(Stored data)
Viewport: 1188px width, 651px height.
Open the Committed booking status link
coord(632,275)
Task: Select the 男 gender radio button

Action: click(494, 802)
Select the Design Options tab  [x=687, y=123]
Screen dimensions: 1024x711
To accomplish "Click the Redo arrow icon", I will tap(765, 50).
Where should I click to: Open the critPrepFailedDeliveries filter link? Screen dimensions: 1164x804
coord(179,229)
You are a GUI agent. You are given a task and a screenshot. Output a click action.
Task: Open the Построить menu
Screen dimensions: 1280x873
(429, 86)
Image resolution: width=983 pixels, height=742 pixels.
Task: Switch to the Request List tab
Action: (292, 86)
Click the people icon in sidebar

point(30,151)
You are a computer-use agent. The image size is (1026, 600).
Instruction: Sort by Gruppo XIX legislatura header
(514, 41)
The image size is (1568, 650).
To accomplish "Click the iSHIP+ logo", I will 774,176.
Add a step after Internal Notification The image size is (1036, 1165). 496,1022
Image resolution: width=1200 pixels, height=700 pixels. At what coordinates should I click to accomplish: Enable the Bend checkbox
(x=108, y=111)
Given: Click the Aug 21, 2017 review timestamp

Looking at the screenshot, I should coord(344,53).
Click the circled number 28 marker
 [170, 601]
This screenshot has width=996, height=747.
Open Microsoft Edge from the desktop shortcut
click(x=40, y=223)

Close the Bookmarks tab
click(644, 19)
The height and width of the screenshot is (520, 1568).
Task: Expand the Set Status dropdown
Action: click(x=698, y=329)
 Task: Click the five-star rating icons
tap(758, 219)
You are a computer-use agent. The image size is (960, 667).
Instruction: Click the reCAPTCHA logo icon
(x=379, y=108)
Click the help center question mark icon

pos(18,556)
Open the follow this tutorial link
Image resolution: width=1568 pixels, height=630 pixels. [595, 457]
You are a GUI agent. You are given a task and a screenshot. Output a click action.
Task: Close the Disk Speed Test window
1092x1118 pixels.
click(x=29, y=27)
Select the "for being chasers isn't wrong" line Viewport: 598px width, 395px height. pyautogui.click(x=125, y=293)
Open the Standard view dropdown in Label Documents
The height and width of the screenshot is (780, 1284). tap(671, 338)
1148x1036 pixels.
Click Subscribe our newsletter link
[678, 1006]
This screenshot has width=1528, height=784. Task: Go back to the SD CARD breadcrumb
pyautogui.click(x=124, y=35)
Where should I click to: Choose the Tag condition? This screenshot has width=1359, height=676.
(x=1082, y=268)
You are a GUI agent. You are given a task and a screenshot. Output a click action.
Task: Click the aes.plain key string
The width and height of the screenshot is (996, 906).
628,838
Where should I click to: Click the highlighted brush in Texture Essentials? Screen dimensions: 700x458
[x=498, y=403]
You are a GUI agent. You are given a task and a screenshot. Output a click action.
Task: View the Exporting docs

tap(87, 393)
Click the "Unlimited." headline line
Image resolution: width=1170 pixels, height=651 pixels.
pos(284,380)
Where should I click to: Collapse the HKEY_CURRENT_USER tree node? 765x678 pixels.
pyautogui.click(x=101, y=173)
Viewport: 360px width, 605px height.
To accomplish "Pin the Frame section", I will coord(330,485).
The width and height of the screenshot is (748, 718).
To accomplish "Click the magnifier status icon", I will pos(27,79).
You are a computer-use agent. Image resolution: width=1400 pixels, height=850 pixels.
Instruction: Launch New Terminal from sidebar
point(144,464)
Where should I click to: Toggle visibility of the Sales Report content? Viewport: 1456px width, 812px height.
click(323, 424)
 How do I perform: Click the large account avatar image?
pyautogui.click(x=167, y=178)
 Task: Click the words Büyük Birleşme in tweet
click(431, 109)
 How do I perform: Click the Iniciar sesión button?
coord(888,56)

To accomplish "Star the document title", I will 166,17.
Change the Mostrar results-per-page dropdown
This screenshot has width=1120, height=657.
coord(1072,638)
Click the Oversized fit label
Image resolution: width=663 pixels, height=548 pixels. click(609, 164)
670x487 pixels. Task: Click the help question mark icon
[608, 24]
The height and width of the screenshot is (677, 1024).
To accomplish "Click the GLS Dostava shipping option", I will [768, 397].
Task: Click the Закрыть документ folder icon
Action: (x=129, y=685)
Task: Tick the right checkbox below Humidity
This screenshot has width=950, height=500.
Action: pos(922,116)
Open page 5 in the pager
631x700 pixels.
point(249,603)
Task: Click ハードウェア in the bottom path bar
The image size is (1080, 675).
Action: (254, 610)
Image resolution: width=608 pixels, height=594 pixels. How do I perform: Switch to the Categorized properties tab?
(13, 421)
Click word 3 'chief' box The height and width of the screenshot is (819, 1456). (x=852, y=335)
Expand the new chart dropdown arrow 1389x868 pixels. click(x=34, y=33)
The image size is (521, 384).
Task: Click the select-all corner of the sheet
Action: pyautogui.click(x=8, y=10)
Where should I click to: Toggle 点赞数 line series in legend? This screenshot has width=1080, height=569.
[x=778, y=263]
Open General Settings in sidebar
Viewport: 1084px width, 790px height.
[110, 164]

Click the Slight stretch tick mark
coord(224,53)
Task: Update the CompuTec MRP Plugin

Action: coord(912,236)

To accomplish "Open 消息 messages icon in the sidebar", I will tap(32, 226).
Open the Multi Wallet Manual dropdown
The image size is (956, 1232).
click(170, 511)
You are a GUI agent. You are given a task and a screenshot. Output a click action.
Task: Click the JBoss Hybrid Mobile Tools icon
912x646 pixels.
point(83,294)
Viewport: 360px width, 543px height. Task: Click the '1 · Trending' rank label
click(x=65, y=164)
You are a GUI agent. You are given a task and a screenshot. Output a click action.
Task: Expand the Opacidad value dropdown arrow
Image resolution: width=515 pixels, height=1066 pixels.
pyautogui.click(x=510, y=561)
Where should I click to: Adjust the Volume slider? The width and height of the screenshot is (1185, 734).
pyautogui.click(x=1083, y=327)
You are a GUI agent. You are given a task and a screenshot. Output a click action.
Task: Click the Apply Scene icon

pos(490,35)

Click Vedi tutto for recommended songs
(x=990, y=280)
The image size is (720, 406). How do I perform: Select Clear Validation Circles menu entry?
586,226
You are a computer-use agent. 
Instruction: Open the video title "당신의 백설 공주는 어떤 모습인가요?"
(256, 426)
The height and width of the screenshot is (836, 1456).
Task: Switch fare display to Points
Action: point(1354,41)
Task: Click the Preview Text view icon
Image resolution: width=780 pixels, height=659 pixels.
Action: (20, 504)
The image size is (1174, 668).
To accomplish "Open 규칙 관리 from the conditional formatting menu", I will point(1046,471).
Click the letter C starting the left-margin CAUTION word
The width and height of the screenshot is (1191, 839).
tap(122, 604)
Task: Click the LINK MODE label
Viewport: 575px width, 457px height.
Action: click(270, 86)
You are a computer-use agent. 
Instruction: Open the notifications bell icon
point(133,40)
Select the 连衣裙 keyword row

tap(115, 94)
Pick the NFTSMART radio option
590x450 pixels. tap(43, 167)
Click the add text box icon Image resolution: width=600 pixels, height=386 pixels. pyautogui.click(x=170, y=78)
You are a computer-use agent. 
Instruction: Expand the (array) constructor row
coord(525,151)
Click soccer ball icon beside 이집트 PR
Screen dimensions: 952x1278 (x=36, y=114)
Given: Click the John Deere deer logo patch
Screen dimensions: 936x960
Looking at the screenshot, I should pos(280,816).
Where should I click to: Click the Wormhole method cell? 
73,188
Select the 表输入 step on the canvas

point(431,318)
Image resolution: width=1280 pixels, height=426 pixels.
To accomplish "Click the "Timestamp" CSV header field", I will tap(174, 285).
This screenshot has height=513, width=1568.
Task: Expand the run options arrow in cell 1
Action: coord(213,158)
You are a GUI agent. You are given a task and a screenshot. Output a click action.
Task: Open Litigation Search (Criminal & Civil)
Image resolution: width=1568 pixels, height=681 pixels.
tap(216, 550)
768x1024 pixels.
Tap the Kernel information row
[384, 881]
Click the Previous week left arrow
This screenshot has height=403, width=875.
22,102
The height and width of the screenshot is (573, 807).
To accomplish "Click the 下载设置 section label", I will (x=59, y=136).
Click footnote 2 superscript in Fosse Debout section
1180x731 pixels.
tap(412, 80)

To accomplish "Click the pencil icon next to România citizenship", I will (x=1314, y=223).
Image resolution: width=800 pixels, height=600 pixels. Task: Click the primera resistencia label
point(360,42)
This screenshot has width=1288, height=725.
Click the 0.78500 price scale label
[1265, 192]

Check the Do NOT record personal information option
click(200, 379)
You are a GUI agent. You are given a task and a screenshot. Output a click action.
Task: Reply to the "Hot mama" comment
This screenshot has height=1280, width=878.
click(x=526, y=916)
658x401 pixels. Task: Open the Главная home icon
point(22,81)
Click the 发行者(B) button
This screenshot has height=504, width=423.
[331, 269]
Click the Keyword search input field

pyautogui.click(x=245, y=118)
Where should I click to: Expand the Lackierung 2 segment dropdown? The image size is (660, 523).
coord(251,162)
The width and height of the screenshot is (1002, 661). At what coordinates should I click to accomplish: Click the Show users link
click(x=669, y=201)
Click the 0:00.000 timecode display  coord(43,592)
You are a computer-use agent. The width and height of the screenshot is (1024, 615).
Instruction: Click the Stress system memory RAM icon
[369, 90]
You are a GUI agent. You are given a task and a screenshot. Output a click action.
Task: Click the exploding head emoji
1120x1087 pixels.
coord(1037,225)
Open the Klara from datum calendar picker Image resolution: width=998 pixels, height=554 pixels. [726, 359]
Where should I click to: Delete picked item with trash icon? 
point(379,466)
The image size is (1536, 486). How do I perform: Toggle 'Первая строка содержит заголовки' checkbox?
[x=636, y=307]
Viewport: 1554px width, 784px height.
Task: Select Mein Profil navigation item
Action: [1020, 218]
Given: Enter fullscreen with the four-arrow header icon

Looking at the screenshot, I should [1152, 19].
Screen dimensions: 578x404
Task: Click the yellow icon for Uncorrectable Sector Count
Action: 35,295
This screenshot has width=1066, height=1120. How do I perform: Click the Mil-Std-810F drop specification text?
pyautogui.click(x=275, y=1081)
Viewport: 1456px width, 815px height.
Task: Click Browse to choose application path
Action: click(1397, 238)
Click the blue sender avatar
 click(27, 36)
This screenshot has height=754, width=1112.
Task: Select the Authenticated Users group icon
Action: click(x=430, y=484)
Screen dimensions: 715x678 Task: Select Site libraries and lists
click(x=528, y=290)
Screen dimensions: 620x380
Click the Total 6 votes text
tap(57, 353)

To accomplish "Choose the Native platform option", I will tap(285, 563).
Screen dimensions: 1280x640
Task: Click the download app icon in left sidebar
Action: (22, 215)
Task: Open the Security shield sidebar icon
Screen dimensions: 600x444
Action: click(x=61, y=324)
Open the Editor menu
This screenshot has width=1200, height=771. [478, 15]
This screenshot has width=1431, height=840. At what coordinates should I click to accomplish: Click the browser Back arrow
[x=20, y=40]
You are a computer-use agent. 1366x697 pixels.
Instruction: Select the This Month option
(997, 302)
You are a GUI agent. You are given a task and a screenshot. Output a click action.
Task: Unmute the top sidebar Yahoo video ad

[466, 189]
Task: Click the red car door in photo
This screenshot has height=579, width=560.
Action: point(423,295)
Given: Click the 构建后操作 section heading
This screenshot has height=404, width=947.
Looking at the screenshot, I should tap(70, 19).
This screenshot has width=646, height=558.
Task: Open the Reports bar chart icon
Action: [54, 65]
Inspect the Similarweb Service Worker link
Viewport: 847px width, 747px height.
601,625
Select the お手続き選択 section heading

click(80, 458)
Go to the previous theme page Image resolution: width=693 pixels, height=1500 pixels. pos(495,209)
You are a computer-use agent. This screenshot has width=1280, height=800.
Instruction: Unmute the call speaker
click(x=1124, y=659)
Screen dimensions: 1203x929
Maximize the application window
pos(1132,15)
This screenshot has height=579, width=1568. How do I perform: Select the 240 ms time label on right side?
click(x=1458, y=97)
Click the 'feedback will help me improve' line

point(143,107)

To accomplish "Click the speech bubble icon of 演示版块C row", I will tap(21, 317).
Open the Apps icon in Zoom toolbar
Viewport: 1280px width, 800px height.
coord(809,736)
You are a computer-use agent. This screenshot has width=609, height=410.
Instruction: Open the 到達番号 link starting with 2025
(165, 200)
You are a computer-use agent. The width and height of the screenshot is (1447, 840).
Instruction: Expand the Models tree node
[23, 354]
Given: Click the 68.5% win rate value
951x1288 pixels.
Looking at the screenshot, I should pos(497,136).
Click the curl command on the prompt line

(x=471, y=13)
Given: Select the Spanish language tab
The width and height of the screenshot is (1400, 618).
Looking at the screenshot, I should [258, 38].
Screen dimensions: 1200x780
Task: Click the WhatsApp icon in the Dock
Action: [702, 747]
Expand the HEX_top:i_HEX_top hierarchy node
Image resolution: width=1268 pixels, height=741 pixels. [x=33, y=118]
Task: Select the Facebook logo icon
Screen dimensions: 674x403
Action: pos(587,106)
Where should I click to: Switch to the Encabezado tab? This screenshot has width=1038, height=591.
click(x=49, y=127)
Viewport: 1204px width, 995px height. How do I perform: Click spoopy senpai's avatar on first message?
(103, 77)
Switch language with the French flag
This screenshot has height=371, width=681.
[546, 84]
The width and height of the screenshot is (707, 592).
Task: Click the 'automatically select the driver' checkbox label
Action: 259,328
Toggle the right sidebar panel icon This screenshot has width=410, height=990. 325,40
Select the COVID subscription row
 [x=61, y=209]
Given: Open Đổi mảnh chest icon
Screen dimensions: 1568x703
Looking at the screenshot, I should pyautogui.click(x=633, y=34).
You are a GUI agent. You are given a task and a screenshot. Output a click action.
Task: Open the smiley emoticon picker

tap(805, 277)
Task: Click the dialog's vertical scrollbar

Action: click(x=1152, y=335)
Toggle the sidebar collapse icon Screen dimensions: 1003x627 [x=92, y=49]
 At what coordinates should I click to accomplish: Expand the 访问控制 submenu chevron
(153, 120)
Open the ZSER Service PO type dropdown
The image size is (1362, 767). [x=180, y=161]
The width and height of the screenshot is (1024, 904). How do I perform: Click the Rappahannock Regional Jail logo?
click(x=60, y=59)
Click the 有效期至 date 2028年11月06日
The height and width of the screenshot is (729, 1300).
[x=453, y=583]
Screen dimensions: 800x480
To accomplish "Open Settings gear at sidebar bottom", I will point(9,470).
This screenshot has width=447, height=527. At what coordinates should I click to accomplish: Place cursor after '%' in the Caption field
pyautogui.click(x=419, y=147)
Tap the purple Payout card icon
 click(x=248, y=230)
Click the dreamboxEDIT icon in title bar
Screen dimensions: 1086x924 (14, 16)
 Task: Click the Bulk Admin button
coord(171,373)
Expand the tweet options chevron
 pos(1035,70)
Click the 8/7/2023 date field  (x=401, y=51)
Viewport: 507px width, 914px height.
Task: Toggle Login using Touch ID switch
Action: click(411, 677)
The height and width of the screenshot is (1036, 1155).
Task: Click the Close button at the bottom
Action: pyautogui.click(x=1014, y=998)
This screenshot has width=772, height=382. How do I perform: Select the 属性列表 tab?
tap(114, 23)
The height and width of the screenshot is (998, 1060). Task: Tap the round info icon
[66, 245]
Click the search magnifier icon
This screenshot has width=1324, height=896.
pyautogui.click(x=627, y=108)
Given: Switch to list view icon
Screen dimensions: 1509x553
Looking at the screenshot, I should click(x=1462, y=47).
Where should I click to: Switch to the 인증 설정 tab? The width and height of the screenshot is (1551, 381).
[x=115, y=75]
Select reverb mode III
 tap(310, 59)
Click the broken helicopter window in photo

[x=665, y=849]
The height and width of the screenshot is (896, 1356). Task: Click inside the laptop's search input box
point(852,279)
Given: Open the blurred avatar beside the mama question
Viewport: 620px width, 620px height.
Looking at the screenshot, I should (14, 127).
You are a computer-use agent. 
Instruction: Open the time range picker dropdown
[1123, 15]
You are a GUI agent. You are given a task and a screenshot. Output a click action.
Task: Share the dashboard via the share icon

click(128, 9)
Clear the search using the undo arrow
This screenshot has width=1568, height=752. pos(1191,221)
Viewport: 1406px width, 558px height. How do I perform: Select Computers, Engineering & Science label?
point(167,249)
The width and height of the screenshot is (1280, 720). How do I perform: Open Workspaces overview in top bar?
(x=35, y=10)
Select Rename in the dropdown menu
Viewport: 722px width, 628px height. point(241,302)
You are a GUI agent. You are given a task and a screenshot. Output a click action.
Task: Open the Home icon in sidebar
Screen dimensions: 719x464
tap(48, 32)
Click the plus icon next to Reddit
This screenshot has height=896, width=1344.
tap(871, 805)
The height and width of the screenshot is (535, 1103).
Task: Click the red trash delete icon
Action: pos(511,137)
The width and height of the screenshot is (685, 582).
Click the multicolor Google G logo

▶ _WHAT THE EXERCISE ASKS_: Reproduce precisely, and with no line left out, each line from the top of the entries through the line that carries "Add a step after".

▶ _TASK ANSWER_:
Viewport: 1188px width, 651px height.
Open the Committed booking status link
coord(632,275)
Task: Select the 男 gender radio button

Action: click(494, 802)
Select the Design Options tab  [x=687, y=123]
Screen dimensions: 1024x711
To accomplish "Click the Redo arrow icon", I will tap(765, 50).
Where should I click to: Open the critPrepFailedDeliveries filter link? Screen dimensions: 1164x804
coord(179,229)
You are a GUI agent. You are given a task and a screenshot. Output a click action.
Task: Open the Построить menu
Screen dimensions: 1280x873
(429, 86)
Image resolution: width=983 pixels, height=742 pixels.
Task: Switch to the Request List tab
Action: (292, 86)
Click the people icon in sidebar

point(30,151)
You are a computer-use agent. The image size is (1026, 600).
Instruction: Sort by Gruppo XIX legislatura header
(514, 41)
The image size is (1568, 650).
To accomplish "Click the iSHIP+ logo", I will 774,176.
Add a step after Internal Notification The image size is (1036, 1165). 496,1022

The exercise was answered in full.